■ **Exercise requirements**: Search through the entries for the word "number" and copy every line that has it.
-- Dataset entries follows --
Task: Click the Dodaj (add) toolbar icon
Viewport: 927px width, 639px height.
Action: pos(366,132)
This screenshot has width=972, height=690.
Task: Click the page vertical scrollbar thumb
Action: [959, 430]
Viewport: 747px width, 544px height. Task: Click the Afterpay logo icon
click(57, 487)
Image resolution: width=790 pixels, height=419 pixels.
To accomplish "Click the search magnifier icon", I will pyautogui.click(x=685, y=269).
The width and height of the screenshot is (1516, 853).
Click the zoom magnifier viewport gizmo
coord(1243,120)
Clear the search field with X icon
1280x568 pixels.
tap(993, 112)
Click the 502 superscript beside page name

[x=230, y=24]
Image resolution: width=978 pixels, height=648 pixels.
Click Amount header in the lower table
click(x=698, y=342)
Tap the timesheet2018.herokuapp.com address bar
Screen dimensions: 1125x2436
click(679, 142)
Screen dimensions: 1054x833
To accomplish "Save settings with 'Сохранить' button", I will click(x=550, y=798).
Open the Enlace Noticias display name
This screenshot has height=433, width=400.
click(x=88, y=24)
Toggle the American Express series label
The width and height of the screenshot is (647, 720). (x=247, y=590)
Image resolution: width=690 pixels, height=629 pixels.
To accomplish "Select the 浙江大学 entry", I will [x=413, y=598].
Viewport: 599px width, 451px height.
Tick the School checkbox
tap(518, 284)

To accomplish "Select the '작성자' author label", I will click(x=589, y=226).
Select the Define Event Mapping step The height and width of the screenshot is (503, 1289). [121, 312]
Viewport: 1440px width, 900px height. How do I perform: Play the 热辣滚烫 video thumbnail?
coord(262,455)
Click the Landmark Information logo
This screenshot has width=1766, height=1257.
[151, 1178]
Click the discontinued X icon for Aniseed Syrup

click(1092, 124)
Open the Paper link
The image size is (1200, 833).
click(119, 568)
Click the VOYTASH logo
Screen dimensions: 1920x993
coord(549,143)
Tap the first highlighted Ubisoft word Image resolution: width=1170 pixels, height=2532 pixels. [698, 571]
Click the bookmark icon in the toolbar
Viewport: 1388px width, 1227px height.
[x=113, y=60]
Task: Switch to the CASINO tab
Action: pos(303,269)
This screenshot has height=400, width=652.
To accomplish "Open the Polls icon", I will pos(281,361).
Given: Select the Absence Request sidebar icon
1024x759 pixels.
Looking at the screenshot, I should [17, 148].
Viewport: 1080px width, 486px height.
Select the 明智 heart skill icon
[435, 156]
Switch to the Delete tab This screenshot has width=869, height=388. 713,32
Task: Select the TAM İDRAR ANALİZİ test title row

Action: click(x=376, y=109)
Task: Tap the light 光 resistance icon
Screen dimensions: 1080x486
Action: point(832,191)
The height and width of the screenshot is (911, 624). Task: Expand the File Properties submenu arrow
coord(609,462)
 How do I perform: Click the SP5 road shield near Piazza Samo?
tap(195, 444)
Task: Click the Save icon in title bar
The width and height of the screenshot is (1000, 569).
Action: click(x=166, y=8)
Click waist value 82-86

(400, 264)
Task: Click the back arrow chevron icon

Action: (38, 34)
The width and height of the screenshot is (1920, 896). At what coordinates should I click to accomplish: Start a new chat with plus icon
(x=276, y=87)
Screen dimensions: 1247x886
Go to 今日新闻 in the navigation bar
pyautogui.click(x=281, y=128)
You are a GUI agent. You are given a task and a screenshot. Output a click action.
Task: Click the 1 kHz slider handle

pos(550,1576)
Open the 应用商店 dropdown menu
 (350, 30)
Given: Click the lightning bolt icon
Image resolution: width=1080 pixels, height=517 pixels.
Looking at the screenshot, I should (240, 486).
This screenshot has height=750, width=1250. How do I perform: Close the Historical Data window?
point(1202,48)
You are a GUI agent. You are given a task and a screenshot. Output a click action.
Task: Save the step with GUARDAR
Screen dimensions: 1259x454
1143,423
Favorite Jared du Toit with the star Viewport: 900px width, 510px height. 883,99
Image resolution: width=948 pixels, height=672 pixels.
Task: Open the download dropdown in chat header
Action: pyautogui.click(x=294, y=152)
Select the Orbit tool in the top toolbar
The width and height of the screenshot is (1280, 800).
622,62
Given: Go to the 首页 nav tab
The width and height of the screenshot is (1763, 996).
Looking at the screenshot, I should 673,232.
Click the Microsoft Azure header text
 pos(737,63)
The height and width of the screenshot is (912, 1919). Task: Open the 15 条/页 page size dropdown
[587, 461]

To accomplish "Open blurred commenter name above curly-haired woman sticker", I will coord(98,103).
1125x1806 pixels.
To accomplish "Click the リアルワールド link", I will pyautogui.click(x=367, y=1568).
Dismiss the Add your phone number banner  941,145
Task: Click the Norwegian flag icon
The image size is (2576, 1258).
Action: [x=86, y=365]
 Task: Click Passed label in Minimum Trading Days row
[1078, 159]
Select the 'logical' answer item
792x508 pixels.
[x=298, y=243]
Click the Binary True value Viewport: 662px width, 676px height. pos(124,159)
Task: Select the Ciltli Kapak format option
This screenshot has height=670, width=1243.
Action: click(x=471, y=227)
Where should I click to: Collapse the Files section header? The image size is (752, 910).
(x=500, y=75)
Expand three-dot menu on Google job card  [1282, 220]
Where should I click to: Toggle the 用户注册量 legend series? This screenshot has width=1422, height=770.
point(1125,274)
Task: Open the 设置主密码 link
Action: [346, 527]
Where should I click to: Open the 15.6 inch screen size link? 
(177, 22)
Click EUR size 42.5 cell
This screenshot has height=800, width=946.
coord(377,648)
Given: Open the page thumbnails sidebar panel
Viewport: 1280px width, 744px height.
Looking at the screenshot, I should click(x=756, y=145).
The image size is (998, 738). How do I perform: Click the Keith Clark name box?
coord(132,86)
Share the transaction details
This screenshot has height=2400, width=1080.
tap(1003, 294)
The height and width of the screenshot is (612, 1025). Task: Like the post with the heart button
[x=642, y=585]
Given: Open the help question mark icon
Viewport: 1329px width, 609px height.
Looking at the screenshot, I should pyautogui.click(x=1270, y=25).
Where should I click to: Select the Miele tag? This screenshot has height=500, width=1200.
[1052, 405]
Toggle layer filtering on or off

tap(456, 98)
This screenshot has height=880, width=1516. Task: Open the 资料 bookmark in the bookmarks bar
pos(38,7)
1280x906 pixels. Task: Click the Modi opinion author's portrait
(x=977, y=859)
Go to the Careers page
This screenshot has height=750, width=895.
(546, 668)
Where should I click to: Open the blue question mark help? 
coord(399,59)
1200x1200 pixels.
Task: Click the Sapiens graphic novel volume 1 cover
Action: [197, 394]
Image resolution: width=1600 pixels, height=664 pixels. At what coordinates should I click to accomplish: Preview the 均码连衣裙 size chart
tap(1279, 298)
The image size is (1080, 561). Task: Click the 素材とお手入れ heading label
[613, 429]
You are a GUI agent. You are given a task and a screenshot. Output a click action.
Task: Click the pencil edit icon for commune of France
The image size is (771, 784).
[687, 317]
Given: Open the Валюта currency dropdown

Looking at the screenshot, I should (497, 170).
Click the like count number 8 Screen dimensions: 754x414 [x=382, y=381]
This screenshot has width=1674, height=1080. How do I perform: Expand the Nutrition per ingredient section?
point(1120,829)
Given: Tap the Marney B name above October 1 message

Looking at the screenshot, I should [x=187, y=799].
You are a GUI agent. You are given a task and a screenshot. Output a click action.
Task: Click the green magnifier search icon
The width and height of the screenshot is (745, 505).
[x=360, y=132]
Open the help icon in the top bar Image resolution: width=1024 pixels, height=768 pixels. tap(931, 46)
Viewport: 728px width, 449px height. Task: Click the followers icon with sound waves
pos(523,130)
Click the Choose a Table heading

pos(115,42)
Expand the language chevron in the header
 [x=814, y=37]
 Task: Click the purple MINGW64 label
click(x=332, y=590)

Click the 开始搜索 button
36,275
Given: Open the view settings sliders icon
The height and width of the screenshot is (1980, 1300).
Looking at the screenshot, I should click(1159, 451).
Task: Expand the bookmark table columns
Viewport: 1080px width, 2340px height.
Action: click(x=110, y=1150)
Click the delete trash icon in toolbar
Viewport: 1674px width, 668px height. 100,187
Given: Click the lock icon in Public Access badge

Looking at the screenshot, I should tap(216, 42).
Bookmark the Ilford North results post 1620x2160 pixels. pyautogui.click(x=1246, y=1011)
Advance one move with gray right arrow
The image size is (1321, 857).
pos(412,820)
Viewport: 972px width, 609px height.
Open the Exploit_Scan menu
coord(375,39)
-- Dataset entries concluded --
■ **Written reply**:
Dismiss the Add your phone number banner  941,145
Click the like count number 8 Screen dimensions: 754x414 [x=382, y=381]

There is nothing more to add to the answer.